Posted Monday, January 31, 2005
It is a basic tenet of behavioral psychology that people engage in behavior that takes the least effort and provide the highest payoff. If someone see’s a product as being very valuable but the effort to purchase that product is large it will decrease the value of the product and they will probably not engage in the behavior required to acquire the product.
In Keynote’s recent publication concerning the online retail industry, they cite several factors that lead to diminished customer experience during online retail consumption. Diminished customer experience can be translated as “acquiring this product or service takes to much requires to much effort to acquire the product or service’s perceived benefit”.
25% of consumers cited having to register in order to make a purchase as their number one frustration. 37% cited research oriented reasons as being highly frustrating and diminishing their consumer experience.
Realizing that online consumers are motivated by either a goal achievement orientation or an experiential orientation and these are supported by a functionality variable we can see that registering in order to purchase a product or service impedes the experiential motivation and inability to obtain consumer information about a product or service impedes the goal achievement motivation.

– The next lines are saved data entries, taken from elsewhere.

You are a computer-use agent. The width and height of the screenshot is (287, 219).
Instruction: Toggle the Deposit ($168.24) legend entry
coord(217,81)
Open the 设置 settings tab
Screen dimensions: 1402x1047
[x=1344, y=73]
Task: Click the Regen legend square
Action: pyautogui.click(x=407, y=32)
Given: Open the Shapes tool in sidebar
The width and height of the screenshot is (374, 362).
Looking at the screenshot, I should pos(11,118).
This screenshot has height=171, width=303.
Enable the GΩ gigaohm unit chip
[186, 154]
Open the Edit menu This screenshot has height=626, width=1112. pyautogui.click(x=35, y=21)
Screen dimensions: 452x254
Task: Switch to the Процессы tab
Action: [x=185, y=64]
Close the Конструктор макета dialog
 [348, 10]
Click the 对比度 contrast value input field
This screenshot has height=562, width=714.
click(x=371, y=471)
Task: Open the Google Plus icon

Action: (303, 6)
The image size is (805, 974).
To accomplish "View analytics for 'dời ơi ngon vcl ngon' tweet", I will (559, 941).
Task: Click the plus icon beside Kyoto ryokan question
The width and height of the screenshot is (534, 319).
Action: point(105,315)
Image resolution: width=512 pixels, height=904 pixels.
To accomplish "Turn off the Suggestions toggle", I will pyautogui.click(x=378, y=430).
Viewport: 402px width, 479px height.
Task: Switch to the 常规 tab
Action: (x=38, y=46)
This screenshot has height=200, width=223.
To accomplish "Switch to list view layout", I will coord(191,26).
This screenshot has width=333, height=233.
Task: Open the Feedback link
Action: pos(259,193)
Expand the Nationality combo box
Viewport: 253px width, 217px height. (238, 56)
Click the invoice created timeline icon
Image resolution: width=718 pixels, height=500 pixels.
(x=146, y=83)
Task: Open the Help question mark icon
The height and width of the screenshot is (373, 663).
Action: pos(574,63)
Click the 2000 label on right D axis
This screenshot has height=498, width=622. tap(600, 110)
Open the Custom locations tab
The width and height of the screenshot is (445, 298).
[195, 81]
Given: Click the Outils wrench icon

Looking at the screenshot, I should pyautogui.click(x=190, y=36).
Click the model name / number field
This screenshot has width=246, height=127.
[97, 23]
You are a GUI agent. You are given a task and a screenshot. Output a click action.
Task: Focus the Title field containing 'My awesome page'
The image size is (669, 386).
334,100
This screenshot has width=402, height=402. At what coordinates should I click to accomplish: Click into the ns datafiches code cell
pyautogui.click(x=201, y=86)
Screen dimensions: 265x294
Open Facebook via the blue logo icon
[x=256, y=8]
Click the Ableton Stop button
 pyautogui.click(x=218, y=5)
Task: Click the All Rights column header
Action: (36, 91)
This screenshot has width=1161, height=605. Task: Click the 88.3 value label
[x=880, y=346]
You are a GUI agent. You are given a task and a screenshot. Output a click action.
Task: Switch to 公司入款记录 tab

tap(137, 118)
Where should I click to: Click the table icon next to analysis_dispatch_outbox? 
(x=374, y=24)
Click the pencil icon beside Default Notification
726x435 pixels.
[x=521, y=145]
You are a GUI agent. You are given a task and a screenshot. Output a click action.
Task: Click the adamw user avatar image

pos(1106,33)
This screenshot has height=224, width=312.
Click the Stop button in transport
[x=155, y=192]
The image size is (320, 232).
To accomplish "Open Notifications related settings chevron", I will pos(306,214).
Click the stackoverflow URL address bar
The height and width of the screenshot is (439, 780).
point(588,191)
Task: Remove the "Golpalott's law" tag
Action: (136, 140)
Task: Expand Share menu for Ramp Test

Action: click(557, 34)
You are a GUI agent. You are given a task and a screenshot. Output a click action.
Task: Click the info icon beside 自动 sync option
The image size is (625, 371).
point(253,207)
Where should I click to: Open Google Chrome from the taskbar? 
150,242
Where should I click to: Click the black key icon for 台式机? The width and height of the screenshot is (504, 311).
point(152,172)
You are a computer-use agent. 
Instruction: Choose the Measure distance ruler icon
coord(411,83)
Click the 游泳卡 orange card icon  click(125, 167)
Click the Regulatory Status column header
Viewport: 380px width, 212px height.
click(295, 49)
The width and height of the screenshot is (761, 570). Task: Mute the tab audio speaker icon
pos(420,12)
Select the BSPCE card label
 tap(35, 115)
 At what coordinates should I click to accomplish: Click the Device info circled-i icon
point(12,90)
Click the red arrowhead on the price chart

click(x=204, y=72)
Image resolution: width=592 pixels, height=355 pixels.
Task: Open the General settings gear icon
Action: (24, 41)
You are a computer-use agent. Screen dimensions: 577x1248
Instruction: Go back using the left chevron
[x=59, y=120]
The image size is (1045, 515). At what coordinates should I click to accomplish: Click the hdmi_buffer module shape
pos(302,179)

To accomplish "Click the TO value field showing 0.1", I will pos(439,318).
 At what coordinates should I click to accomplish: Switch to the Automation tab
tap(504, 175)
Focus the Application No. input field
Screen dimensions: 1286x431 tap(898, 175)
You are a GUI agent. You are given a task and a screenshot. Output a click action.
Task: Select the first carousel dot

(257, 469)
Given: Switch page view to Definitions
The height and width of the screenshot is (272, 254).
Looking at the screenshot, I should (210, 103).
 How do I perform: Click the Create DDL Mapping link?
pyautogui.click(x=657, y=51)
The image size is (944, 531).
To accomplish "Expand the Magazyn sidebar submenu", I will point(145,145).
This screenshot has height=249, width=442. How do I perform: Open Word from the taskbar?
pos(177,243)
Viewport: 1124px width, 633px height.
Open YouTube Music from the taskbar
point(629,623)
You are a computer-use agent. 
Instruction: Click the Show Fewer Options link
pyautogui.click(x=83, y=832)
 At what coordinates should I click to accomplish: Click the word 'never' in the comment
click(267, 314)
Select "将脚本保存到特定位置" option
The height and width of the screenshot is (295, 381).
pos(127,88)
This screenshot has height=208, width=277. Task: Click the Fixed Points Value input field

So, considering the online consumption experience from a behavioral psychological viewpoint, consumers will be less loyal to websites in which their experience is not positive, and their efforts to obtain information are not conveniently rewarded.
Online interactivity needs to be pleasurable, and information should be provided in an up front, easily acquirable manner. This means examining your purchasing process, your information gathering mechanisms, and your search and information acquisition mechanism in such a manner as to render them client center, pleasurable, and functional.
Remember, online consumers will be more likely to engage in a purchase process if the perceived benefit of the product or service outweighs the perceived effort to acquire that product or service.